Câmara volta a flertar com o fundamentalismo antiaborto
Ninguém deveria cometer o mesmo erro duas vezes, pois a possibilidade de escolhas, em matéria de equívocos, é inesgotável. Em junho, uma reação das ruas e das redes sociais forçou a Câmara a congelar a apreciação de projeto de lei equiparando o aborto realizado após 22 semanas de gestação ao crime de homicídio. Nesta quarta-feira, os deputados voltaram a flertar com o obscurantismo na Comissão de Constituição e Justiça.
Por 35 votos a 15, o colegiado aprovou proposta de emenda constitucional que proíbe qualquer tipo de aborto no país, mesmo nos casos em que a lei autoriza. Desde 1940, o Código Penal permite o aborto em casos de estupro ou quando há risco de morte para a mãe. Em 2012, o Supremo Tribunal Federal autorizou também o aborto de fetos com má-formação do cérebro, os anencéfalos. A emenda da CCJ transforma tudo em letra morta.
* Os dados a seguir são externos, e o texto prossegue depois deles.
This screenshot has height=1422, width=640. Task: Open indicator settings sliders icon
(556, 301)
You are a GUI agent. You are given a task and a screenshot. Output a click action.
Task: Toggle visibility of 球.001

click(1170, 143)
A proposta congelada em junho, de autoria do deputado-pastor Sóstenes Cavalcante, já era uma aberração. A mulher estuprada que recorresse ao aborto com 22 meses de gestação estaria sujeita a uma pena de seis a 20 anos de cadeia -duas vezes maior que a pena máxima reservada ao estuprador, de dez anos. A emenda constitucional que avançou na CCJ, apresentada pelo ex-deputado Eduardo Cunha em 2012, é ainda mais tétrica, pois criminaliza indistintamente modalidades de aborto legal, asseguradas às mulheres há mais de oito décadas.
Num estudo de 2023, o Ipea estimou que ocorrem no Brasil 822 mil casos de estupro por ano. Seis em cada dez mulheres estupradas são crianças com menos de 14 anos. Pesquisa Datafolha divulgada em junho revelou que 66% dos brasileiros são contrários ao projeto que transforma em homicidas as mulheres e crianças estupradas que abortam os fetos indesejados após a 22ª semana de gravidez. Contra esse pano de fundo, a reincidência da Câmara no erro não é apenas uma burrice. O novo flerte com o retrocesso é inaceitável.